◆ **Jobs**:
1) Repeat the passage of the article on the cashless bail executive orders starting at "One of the cashless" and ending at "Examiner on Monday.".
2) According to the article on the cashless bail executive orders, what justifies the additional actions the Attorney General may take beyond withholding approval, funding, and services? Explain in one to three sentences.
3) Continue the article on the cashless bail executive orders after its last sentence.

◆ **Source document**:
+===+
President Donald Trump will crack down on so-called “cashless bail” and flag burning in three executive orders on Monday.
One of the cashless bail executive orders will cover Washington, D.C., while the other will cover the country more broadly, the White House told the Washington Examiner on Monday.
A White House official confirmed that under the two cashless bail executive orders, expected to be signed Monday morning, the federal government would withhold approval, funding, and services if jurisdictions with cashless bail do not repeal their policies, in addition to any “actions” Attorney General Pam Bondi “identifies as necessary and appropriate because of the emergency conditions.”
“The Order directs the Attorney General to submit a list of States and local jurisdictions with cashless bail policies,” the White House wrote in a fact sheet obtained by the Washington Examiner. “The Order instructs the Administration to identify Federal funds currently provided to cashless bail jurisdictions that may be suspended or terminated.”
Under a cashless bail legal and justice system, a person arrested for a crime does not need to pay money to be released from police custody before their respective trial.
+===+
◆ **Data records**:
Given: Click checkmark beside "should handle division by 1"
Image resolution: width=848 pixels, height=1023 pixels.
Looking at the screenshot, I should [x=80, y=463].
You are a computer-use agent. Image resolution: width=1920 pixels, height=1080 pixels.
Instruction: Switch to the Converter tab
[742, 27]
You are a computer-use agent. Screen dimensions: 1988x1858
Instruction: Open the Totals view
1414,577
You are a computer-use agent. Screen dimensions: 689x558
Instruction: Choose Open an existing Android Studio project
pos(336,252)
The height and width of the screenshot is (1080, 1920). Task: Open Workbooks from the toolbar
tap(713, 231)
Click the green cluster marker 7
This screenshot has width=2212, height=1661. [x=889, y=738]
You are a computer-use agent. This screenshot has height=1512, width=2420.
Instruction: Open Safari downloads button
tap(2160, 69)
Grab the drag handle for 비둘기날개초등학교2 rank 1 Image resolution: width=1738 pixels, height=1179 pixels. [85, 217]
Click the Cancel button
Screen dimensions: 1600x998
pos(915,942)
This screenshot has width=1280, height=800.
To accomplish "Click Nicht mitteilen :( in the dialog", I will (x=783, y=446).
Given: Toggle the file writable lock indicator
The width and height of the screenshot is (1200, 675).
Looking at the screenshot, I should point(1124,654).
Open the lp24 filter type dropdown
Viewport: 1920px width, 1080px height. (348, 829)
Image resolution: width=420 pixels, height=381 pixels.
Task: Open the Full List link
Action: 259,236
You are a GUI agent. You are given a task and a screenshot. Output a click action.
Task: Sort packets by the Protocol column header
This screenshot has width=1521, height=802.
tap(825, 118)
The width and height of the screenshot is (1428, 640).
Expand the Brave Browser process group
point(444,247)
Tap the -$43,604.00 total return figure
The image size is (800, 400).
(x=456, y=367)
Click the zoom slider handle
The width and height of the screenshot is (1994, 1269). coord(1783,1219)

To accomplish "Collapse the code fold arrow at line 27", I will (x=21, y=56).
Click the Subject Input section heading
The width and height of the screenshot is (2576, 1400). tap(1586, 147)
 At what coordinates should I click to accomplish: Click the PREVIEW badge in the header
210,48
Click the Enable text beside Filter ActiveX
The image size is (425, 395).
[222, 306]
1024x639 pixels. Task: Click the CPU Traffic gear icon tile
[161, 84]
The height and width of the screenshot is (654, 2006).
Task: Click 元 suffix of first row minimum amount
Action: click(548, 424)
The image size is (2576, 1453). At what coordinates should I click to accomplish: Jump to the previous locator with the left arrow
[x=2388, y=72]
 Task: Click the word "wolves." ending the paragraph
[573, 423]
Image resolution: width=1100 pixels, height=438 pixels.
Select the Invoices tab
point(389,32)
+===+
◆ **Response list**:
1)
One of the cashless bail executive orders will cover Washington, D.C., while the other will cover the country more broadly, the White House told the Washington Examiner on Monday.

2) The orders cover any actions Attorney General Pam Bondi identifies as necessary and appropriate because of the emergency conditions. Those emergency conditions are the stated justification for such actions.

3)
The D.C. cashless bail executive order also “tasks the relevant law enforcement agencies and officials that are members of the D.C. Safe and Beautiful Task Force to work to ensure that arrestees in the District of Columbia are held in Federal custody to the fullest extent permissible under applicable law, and to pursue Federal charges and pretrial detention for such arrestees whenever possible,” according to the second White House fact sheet.
Trump’s cashless bail executive orders coincide with his federal takeover of Washington, D.C.’s law enforcement amid plans to deploy the National Guard to other Democratic-run cities around the country in response to crime and homelessness, including Chicago and Baltimore.
The third executive order, regarding flag burning, directs “the Attorney General to vigorously prosecute those who violate our laws in ways that involve desecrating the flag, and to pursue litigation to clarify the scope of the First Amendment in this area,” the White House added.
“It also instructs the Attorney General to refer flag desecration cases that violate state or local laws to appropriate state or local authorities,” the White House wrote in a third fact sheet. “Finally, the order directs the Secretaries of State and Homeland Security and the Attorney General to deny, prohibit, terminate, or revoke visas, residence permits, or naturalization proceedings, and other immigration benefits, or seek removal from the United States, wherever there has been an appropriate determination that flag desecration by foreign nationals permits the exercise of those remedies under applicable law.”
The flag burning executive order is complicated for Bondi because, while working in Florida’s attorney general’s office, she defended a decision to drop charges for flag desecration and called the state’s law unconstitutional.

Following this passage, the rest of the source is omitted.